What inspired your team to explore absorbable gelatin as an alternative hydrodissection material, and how does it address the limitations of traditional techniques?
The reason we started using gel foam hydrodissection for some of our ablation cases was basically out of necessity. We had a few cases where D5W didn't create an adequate space or displacement from a vital organ that was in a really confined space. What we found was, when we added gel foam to the mixture and created a more viscous slurry, we were better able to displace the adjacent organ. Additionally, gel foam is a product that all interventional radiologists (IRs) are familiar with. It's easy to prepare and quick to inject and, in the relative cost-conscious health care market, it's very cheap and very inexpensive. So, for those reasons, we have started using it more often, especially when we think there's going to be a small space that's going to be hard to displace.
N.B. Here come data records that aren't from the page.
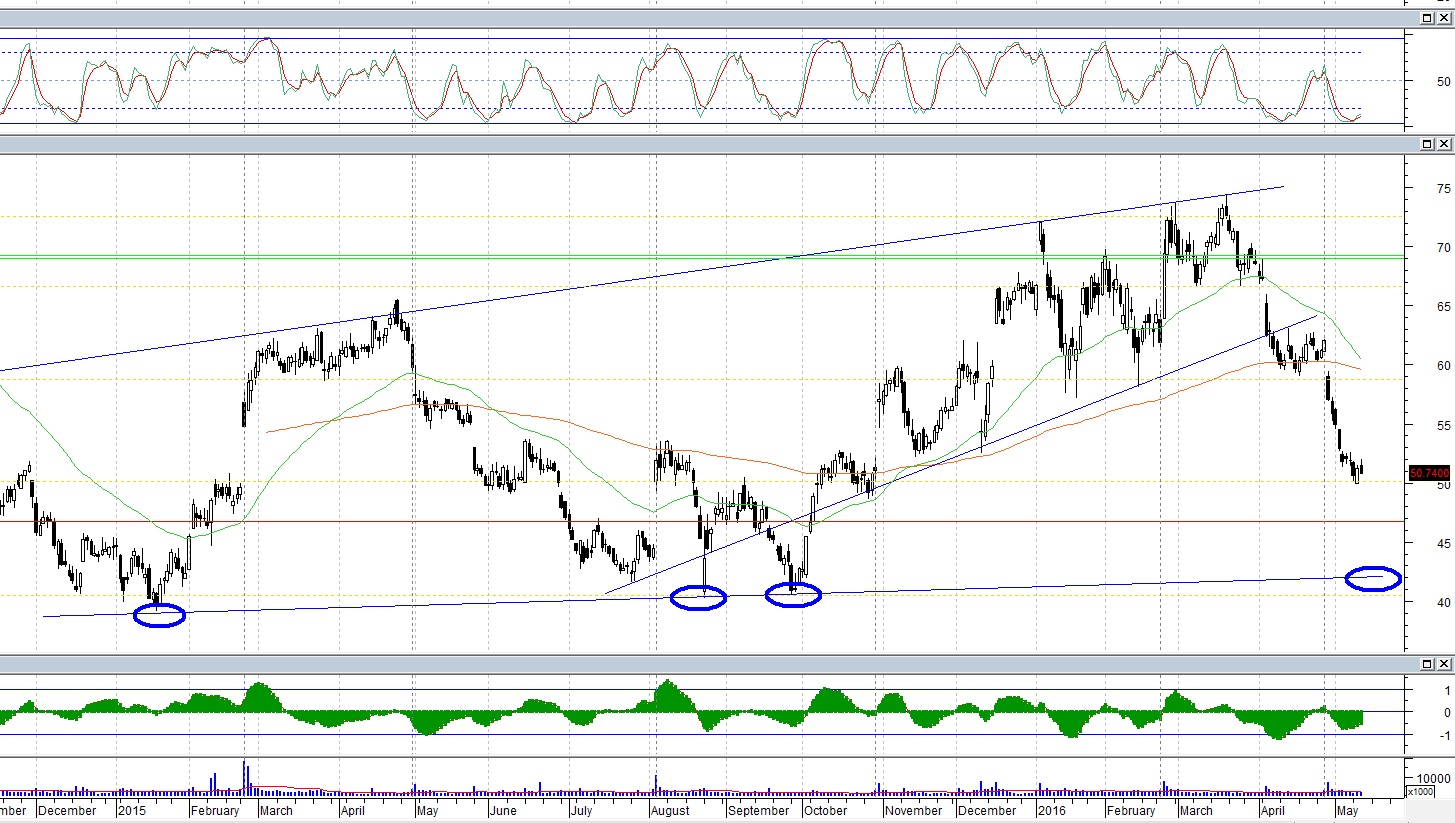
Task: Select the blue ellipse at the August low
Action: click(x=698, y=597)
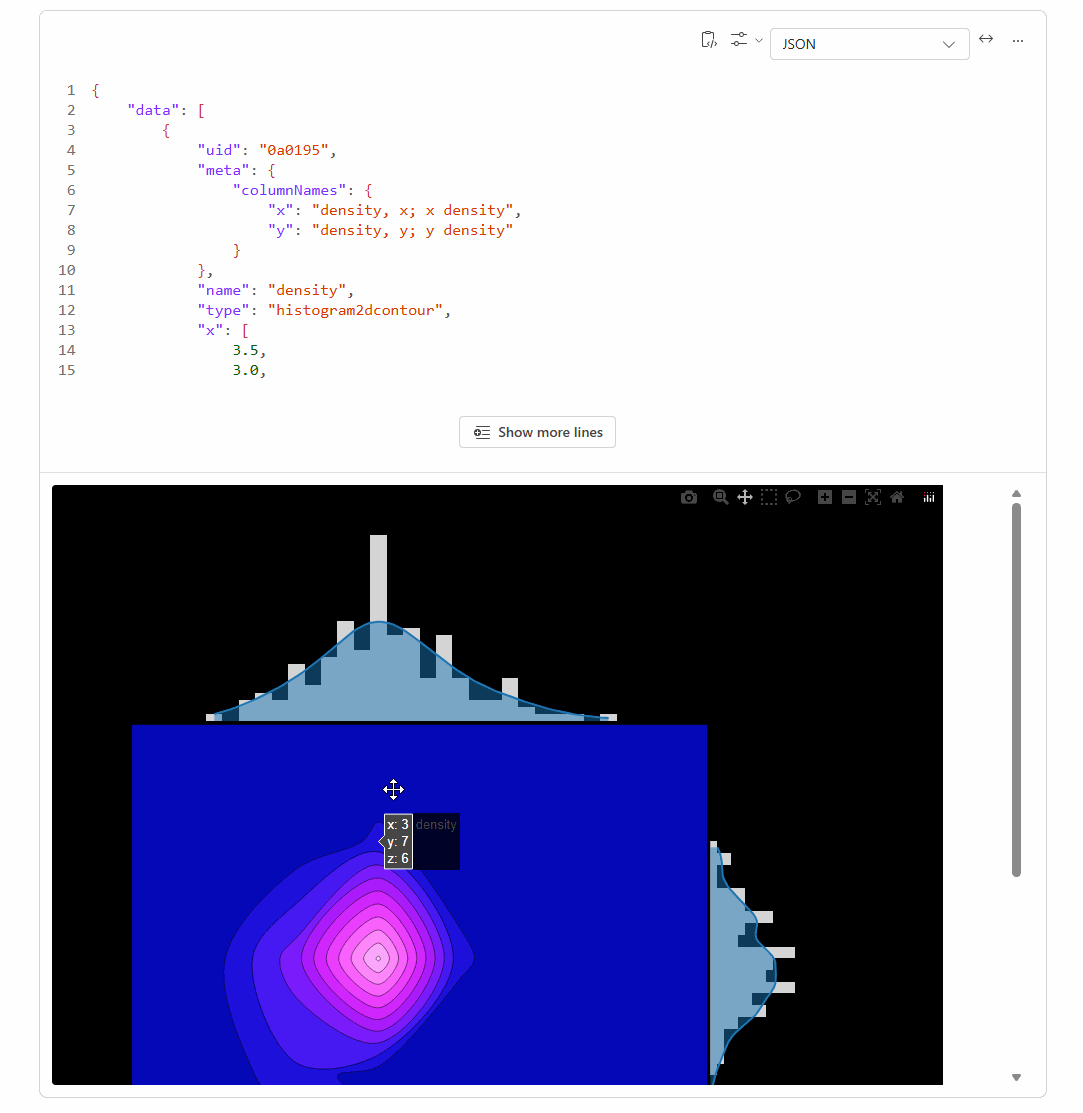Click the copy cell output icon
This screenshot has height=1113, width=1083.
[708, 40]
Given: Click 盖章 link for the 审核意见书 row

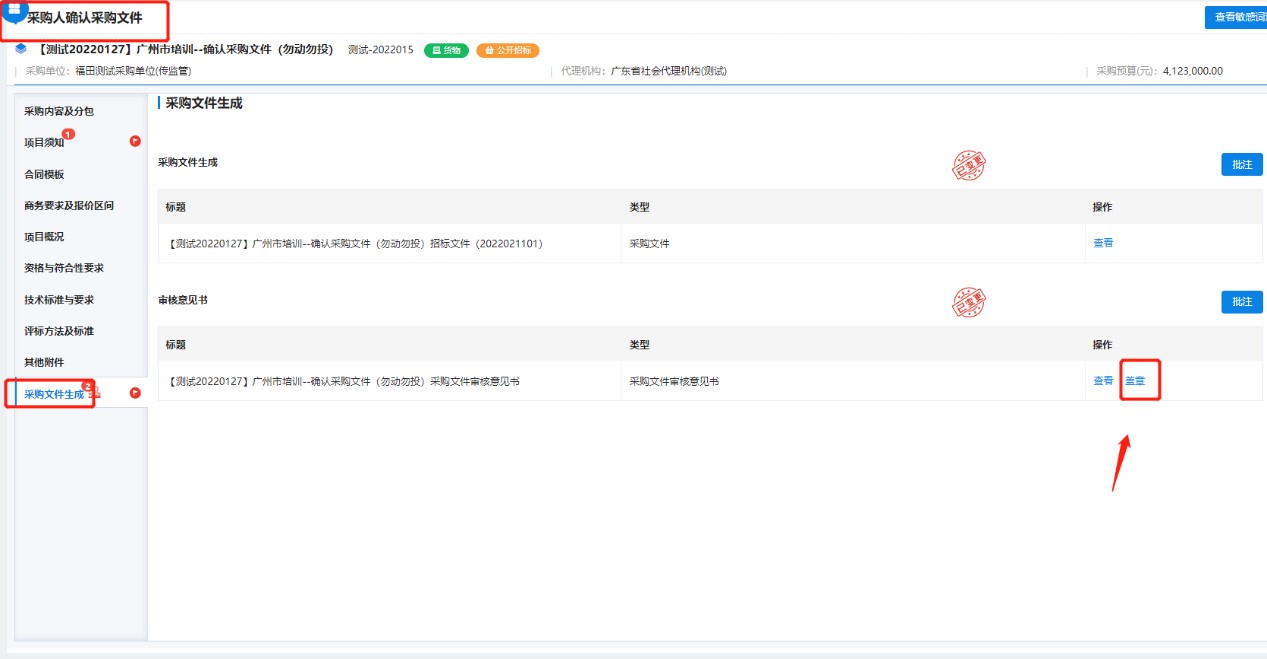Looking at the screenshot, I should [x=1135, y=381].
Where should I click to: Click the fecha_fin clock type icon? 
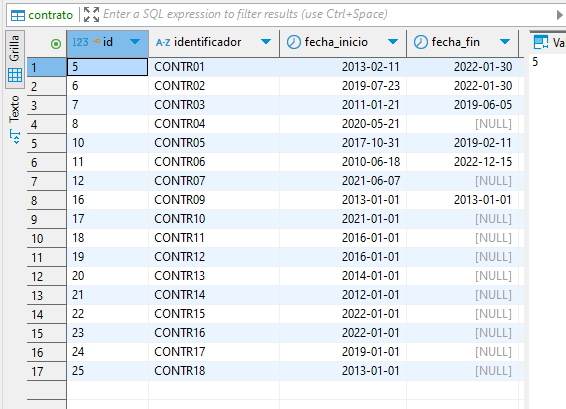click(421, 42)
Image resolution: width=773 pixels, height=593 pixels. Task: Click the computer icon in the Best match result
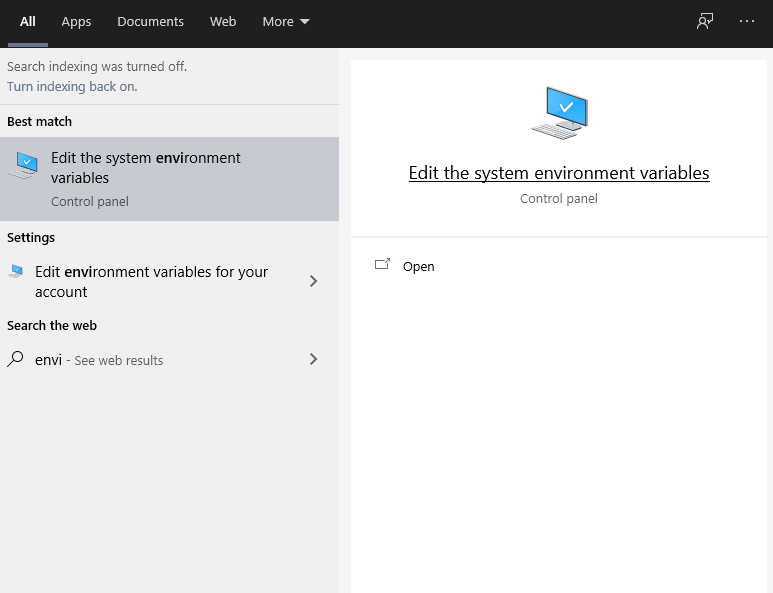[x=24, y=166]
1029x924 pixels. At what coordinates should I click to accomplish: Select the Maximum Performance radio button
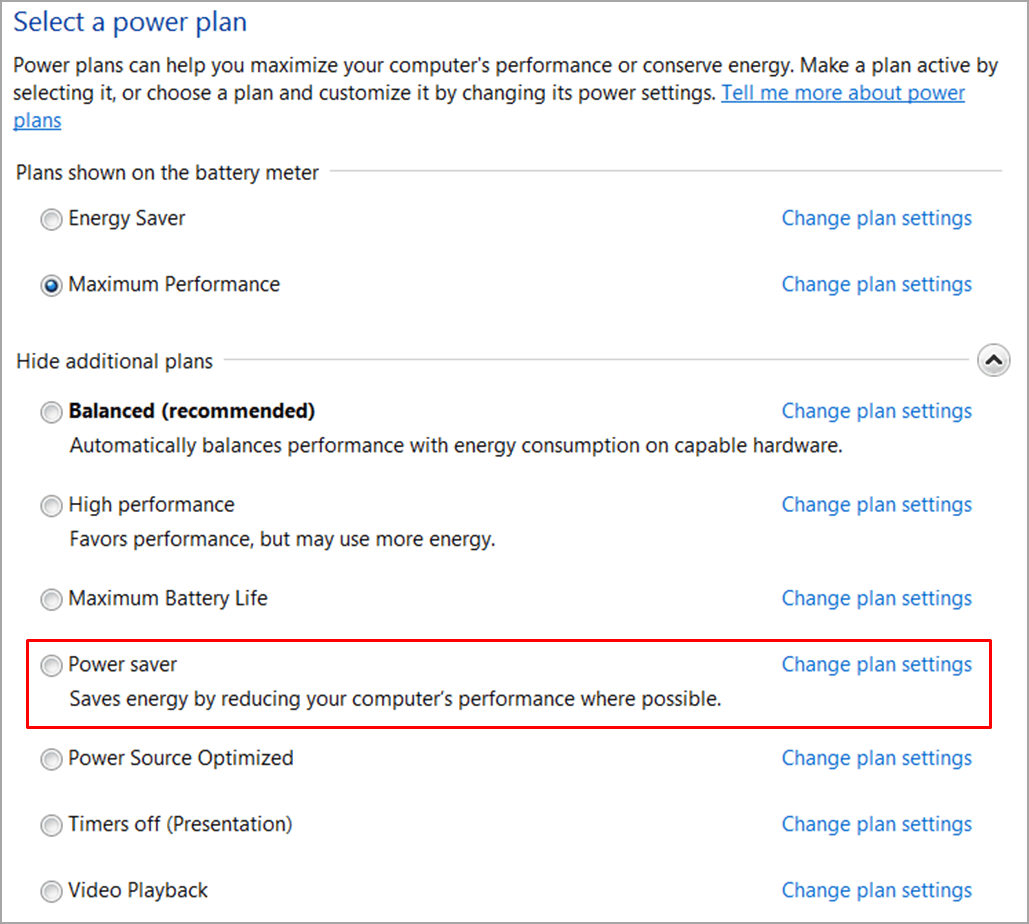click(x=51, y=286)
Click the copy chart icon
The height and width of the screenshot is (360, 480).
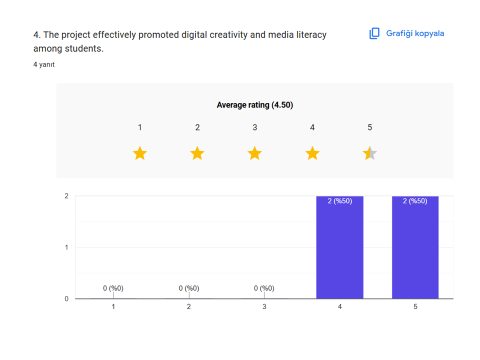374,33
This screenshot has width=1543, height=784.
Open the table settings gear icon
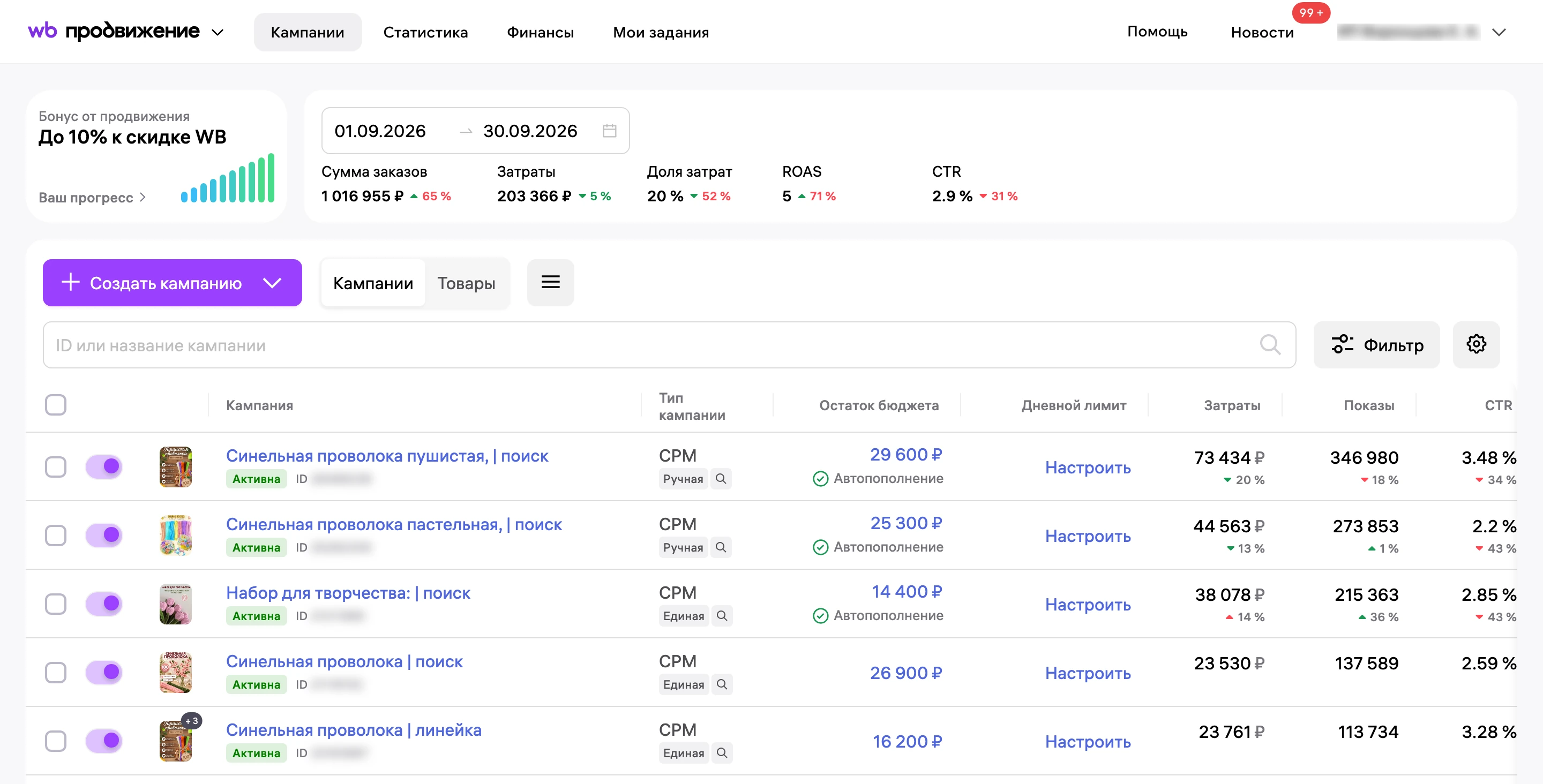click(1476, 344)
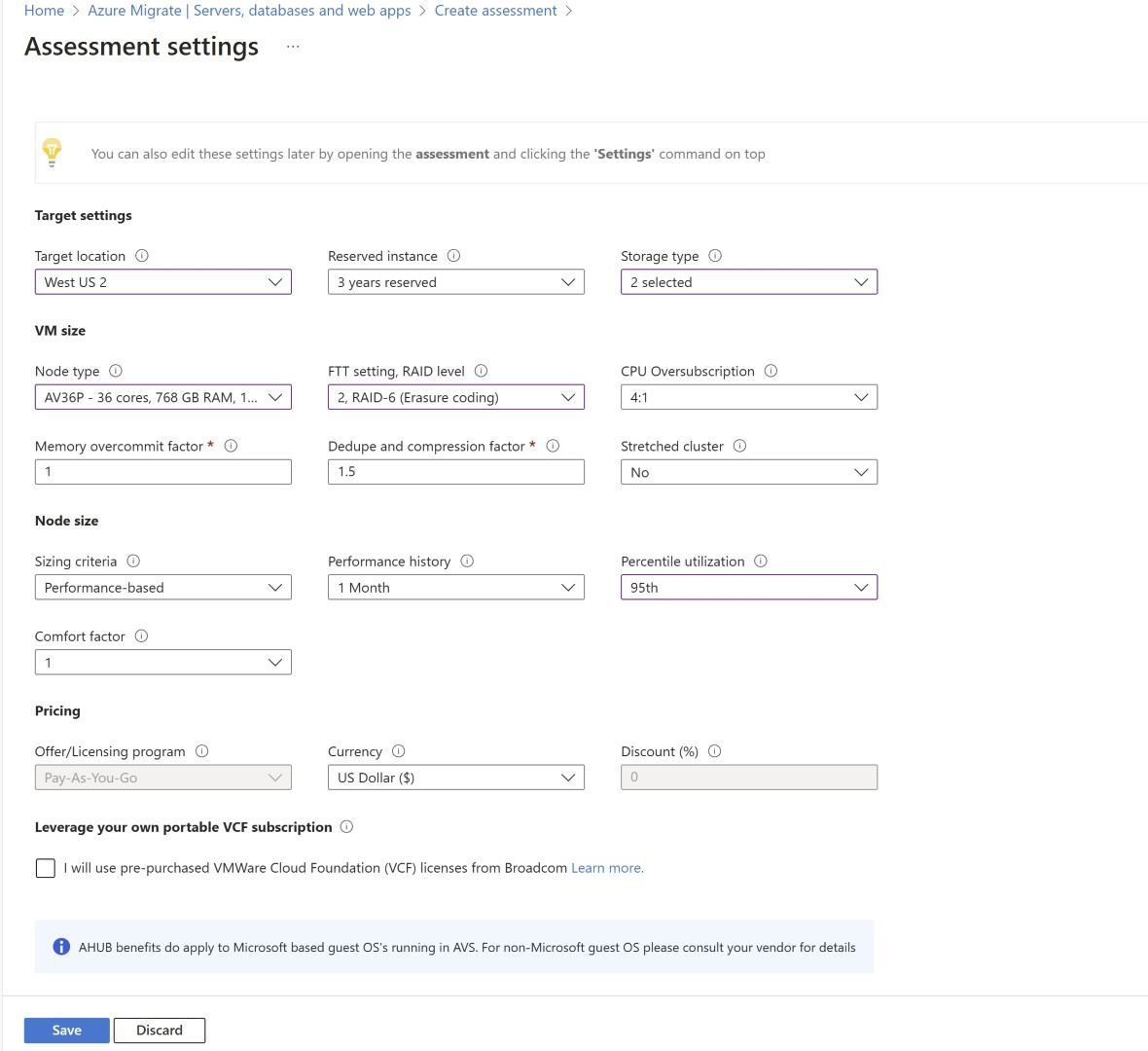Open the Learn more link
This screenshot has height=1051, width=1148.
tap(607, 868)
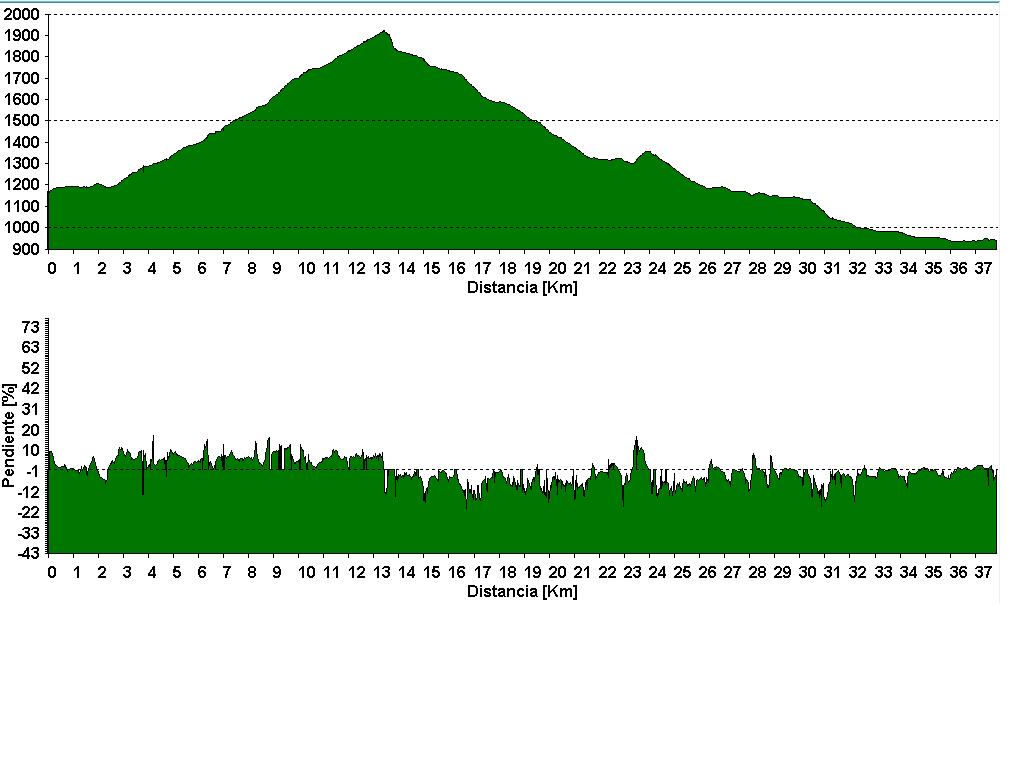
Task: Click the 'Distancia [Km]' title under slope chart
Action: 522,591
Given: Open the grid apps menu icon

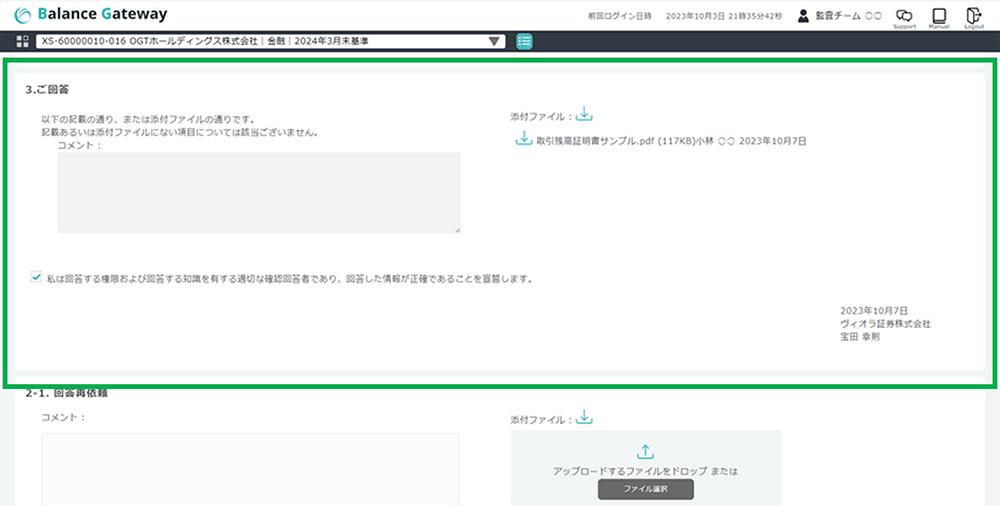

Does the handling and deployment of absorbable gelatin differ from standard fluid hydrodissection, and should operators expect procedural adjustments or a learning curve?
To be honest, there really isn't much of a learning curve when it comes to using gel foam for hydrodissection compared to many new technologies like conformable embolics, where it acts like something we've never used before. Everyone in IR knows what gel foam’s like, knows how to use it, and knows how it acts. Really, the only problem you sometimes run into is sort of the Goldilocks phenomenon, where you may have to dilute it up or make it thicker just a little bit to fit it perfectly in the space that you're aiming for. But other than that, it's very easy and effective to use.
How does the use of absorbable gelatin compare to other techniques in terms of cost-effectiveness, procedure time, and radiographic visibility during ablation?
Again, I think this is one of the real beauties of using gel foam as a hydrodissection technique: it's extremely cheap, and it honestly ends up being quicker for us than instilling D5W a lot of the time just due to the sheer volume for gel foam we're injecting—20, 40, maybe 80 ccs at most, vs D5W where we're sort of pressure bagging it over a long period of time, maybe 500 ccs or a liter worth of fluid.
In terms of visibility, you have the same sort of benefit where the gel foam is more or less a glob that's sitting right next to you, showing you the edge of the liver or kidney and then the adjacent vital organ vs when you're instilling D5W, it's sort of flowing away and that changes over time. So, I think those are all benefits of using gel foam.
Given your promising early results, in what clinical scenarios—such as challenging hepatic or renal lesions—do you see absorbable gelatin hydrodissection having the most immediate impact?
I think the cases where new users are going to find this really effective is going to be in a really tight space. For us, those spaces tend to be right next to the gallbladder if you can't aspirate it to sort of collapse it enough to create a safe ablation margin, or when you're working on the posterior aspect of the liver, maybe close to the duodenum, which is relatively immobile, or next to the pancreas. While in a renal tumor it's pretty easy to displace the colon with a large volume of fluid, some of those other ones I just mentioned are really tight spaces and you have a really hard time hydrodissecting with just normal saline or D5W. So, I would recommend using those cases as your first cases if you're going to try using gel foam.
Is your team working on any additional studies in this space, and what can we look forward to seeing next from you?
While this small retrospective case series was important for showing the safety and efficacy of using gel foam and ablations, what we're trying to do going forward is standardize our approach and figure out exactly which locations are most beneficial for gel foam hydrodissection, as well as doing direct comparisons between D5W and gel foam hydrodissection to show how the placement of adjacent organs varies between the two.
The transcript has been lightly edited for clarity.